Task goal: Replace "thumbnail" with "preview" in every row below, leaving the pictures out and everything else unchanged.

Available records:
--
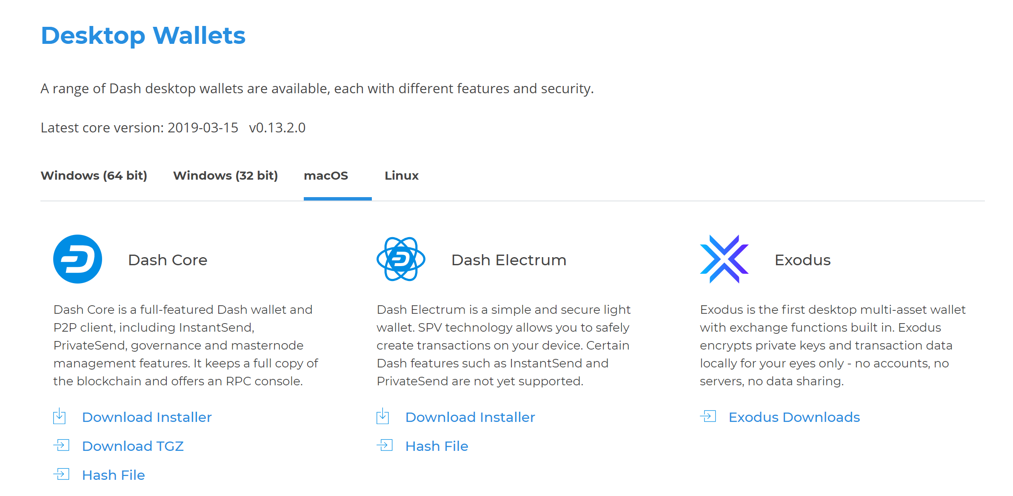Open the Download TGZ link

tap(133, 446)
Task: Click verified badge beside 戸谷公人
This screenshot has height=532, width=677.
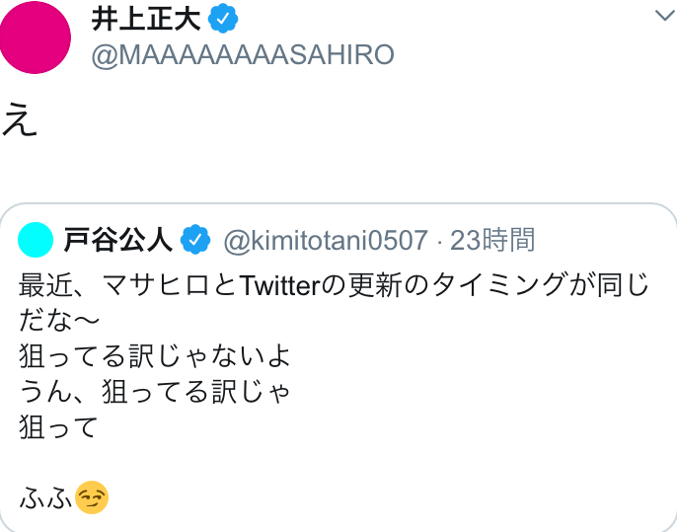Action: click(195, 239)
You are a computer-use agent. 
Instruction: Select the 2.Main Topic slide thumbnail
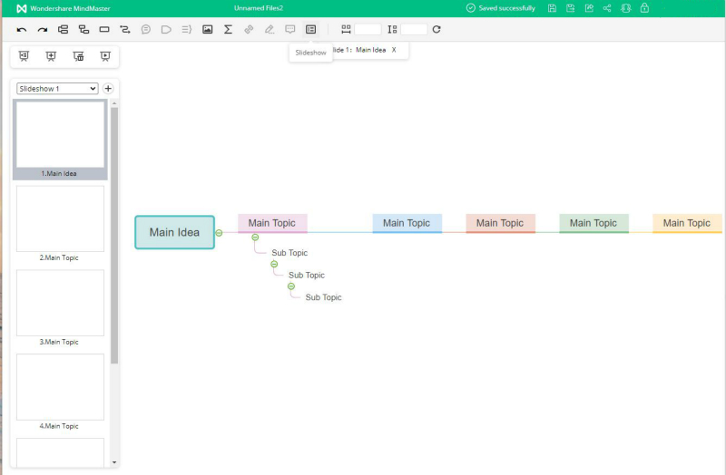[60, 219]

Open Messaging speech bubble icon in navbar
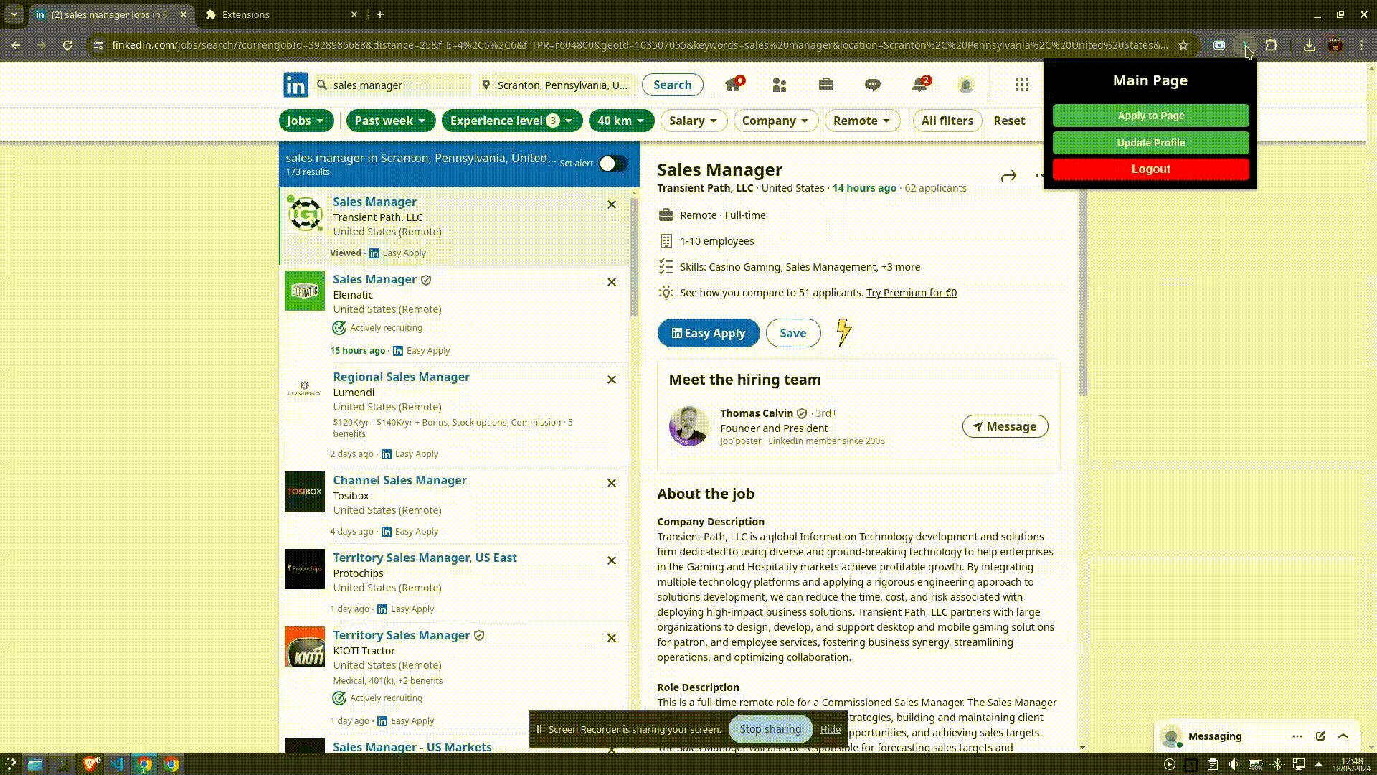(872, 85)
--
Expected output:
Open the Download TGZ link

tap(133, 446)
Task: Click verified badge beside 戸谷公人
This screenshot has height=532, width=677.
Action: click(195, 239)
You are a computer-use agent. 
Instruction: Select the 2.Main Topic slide preview
[60, 219]

Open Messaging speech bubble icon in navbar
(872, 85)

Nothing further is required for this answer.